Beil versuchte zu vermitteln: „Bitte ruhig, meine Herren. Ich bitte Sie … bedenken Sie, daß ja noch alles in Ordnung ist. Offensichtlich wurden alle nötigen Klärungen beauftragt. Bedenken Sie auch, welche Erwartungen an uns gestellt werden, aus Politik und Öffentlichkeit: Alle Augen sind auf uns gerichtet, es darf keine negativen Schlagzeilen geben. Der Ministerpräsident hat mich ausdrücklich gebeten, den Zeitplan zu erfüllen …“
„Wat geit mich de olle Albrech an, wenn miene Lüüd dor unnen verrecken deit?“, platzte Hansen dazwischen. „Ick hör dat erste Mol, dat Se gor nich weten, ob de Schachtwand holten tut. Ick weet dat ober: Se trägt nich. Un noch eens: We hebben ock een Watereenbruch, we pumpen Water un Schlamm un Salt. Wo dat herkummt? Is doch klor, dat sich nu Hohlräume bilden. Mi kunnst Du keen Blödsinn vertellen.
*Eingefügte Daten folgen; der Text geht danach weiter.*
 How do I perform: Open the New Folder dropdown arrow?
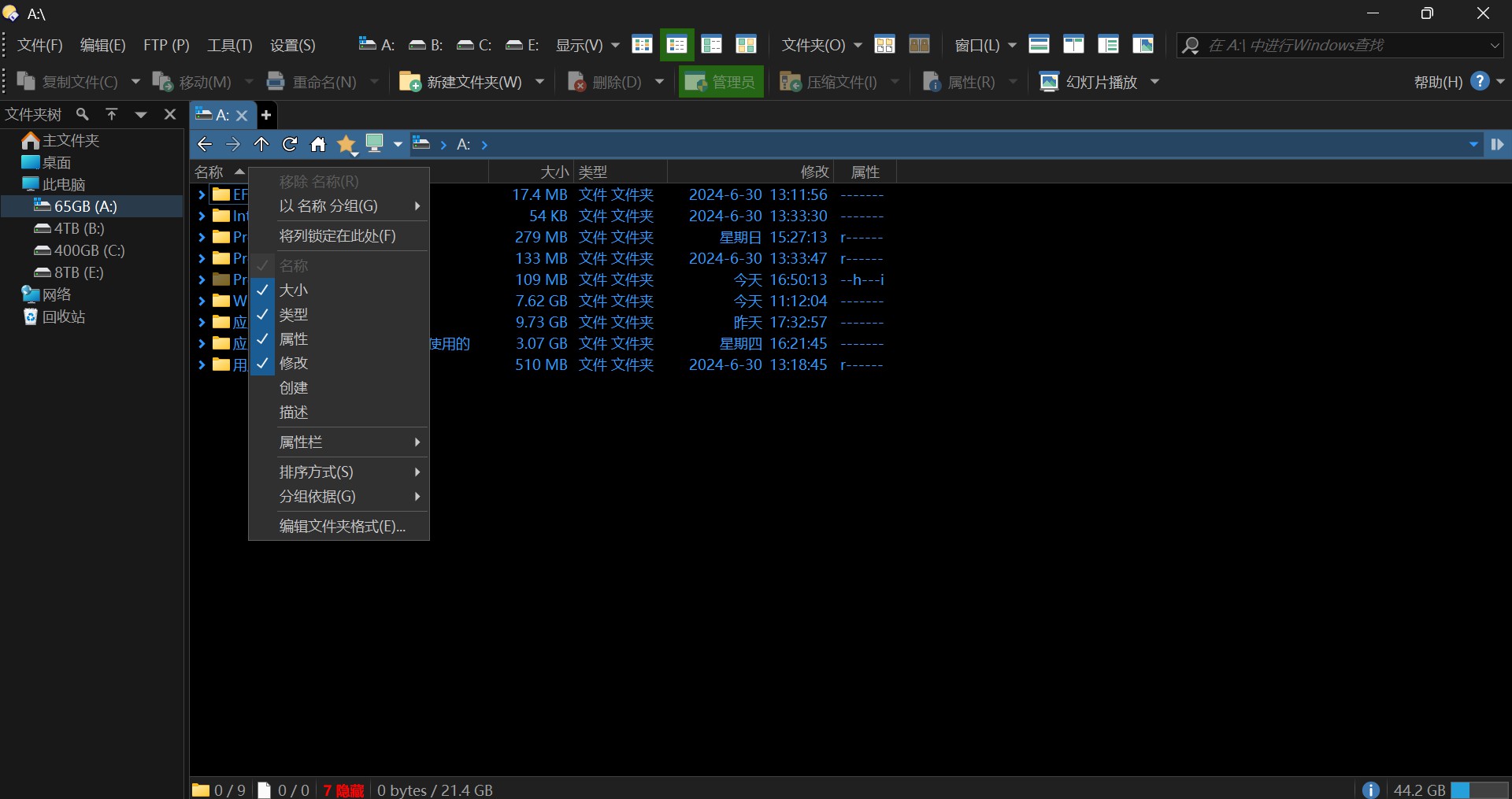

So een Murx hebb ick noch nich erlebt.“ Wenn Hansen in Rage geriet, verfiel er jedesmal ins Platt; Witt kannte das:
„Herr Hansen, danke, aber wir kümmern uns … danke, ich glaube, es reicht.“
„Bitte, ich glaube, Sie sind jetzt hier fertig. Danke schön.“ Lethge wies Hansen zur Tür. Hansen schaute sprachlos in die Runde, dann ging er.

Saling wandte sich an Langenberg: „Wann liegen die Ergebnisse vor? Haben Sie sich darum gekümmert? Es scheint mir dringend."
„Ich kann mal nachfragen, ob die schon etwas haben."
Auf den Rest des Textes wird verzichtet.